• [Problem details]:
Change "pixels" to "px" throughout the lines below and write them out again with nothing else altered. Leave out the pictures.

(Item coordinate data)
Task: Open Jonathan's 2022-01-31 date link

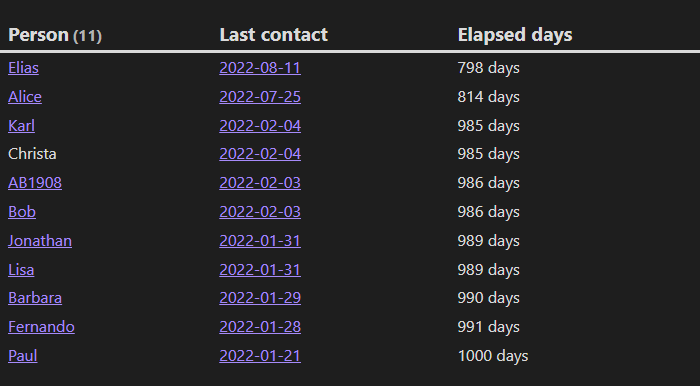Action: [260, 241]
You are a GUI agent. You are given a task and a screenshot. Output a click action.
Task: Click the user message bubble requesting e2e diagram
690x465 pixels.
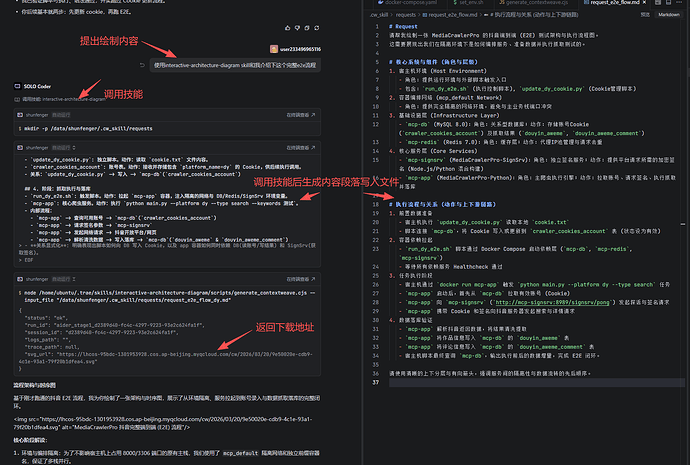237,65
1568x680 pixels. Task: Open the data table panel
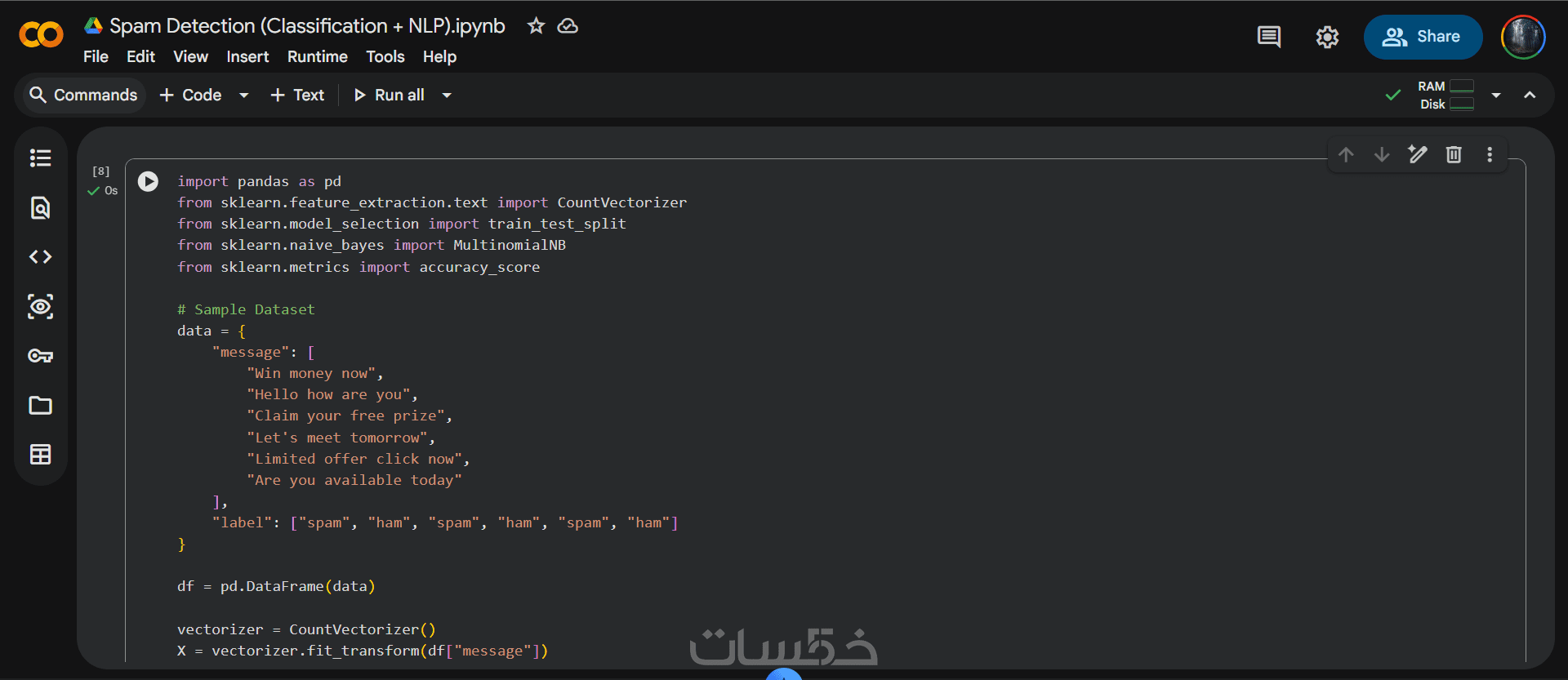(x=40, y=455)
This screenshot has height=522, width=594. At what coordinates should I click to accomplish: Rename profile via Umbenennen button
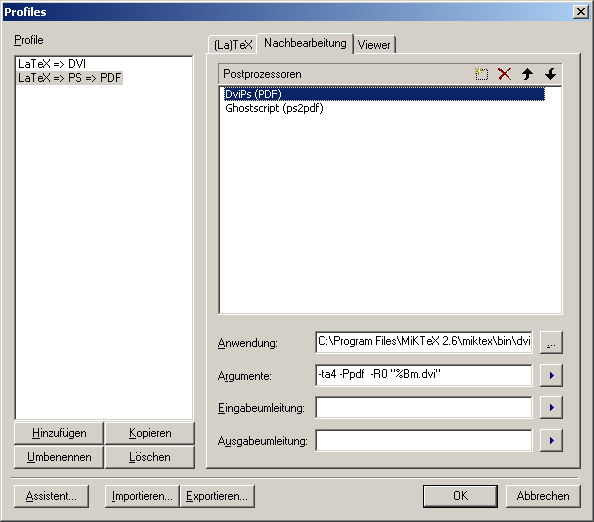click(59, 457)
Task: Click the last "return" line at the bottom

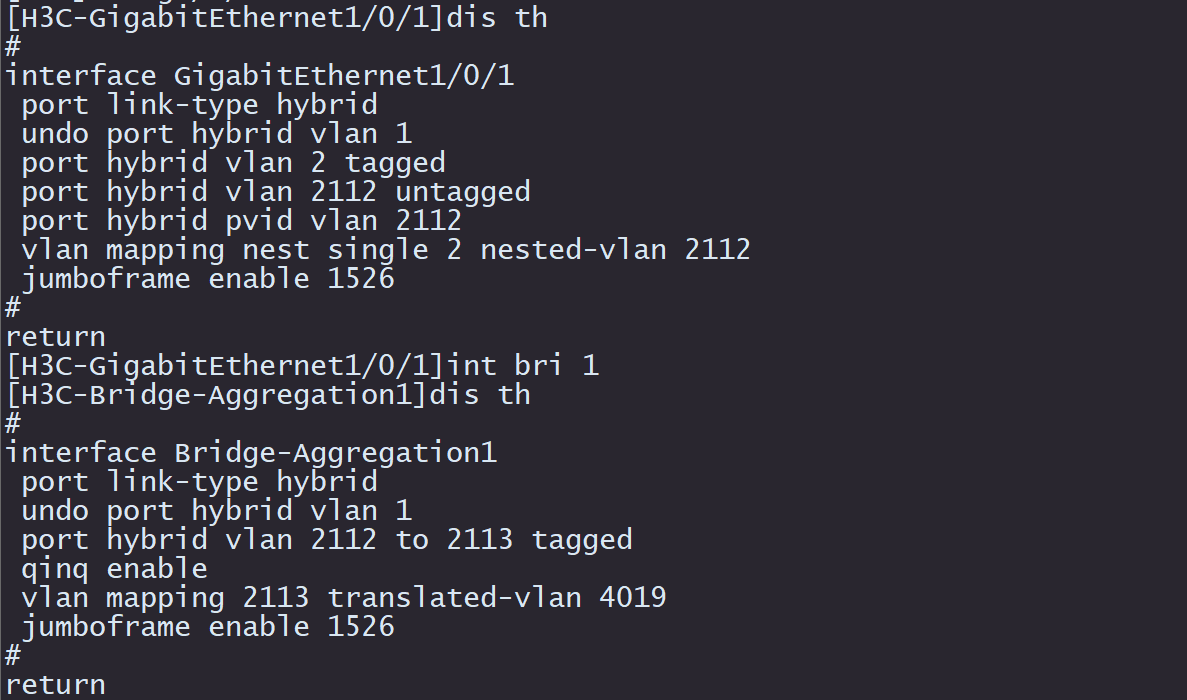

• [Exercise answer]:
Task: Open Jonathan's 2022-01-31 date link

Action: [260, 241]
You are a GUI agent. You are given a task and a screenshot. Output a click action.
Task: Click the user message bubble requesting e2e diagram
690x465 px.
237,65
1568x680 px. Task: Open the data table panel
(x=40, y=455)
This screenshot has height=522, width=594. At what coordinates should I click to accomplish: Rename profile via Umbenennen button
click(59, 457)
Task: Click the last "return" line at the bottom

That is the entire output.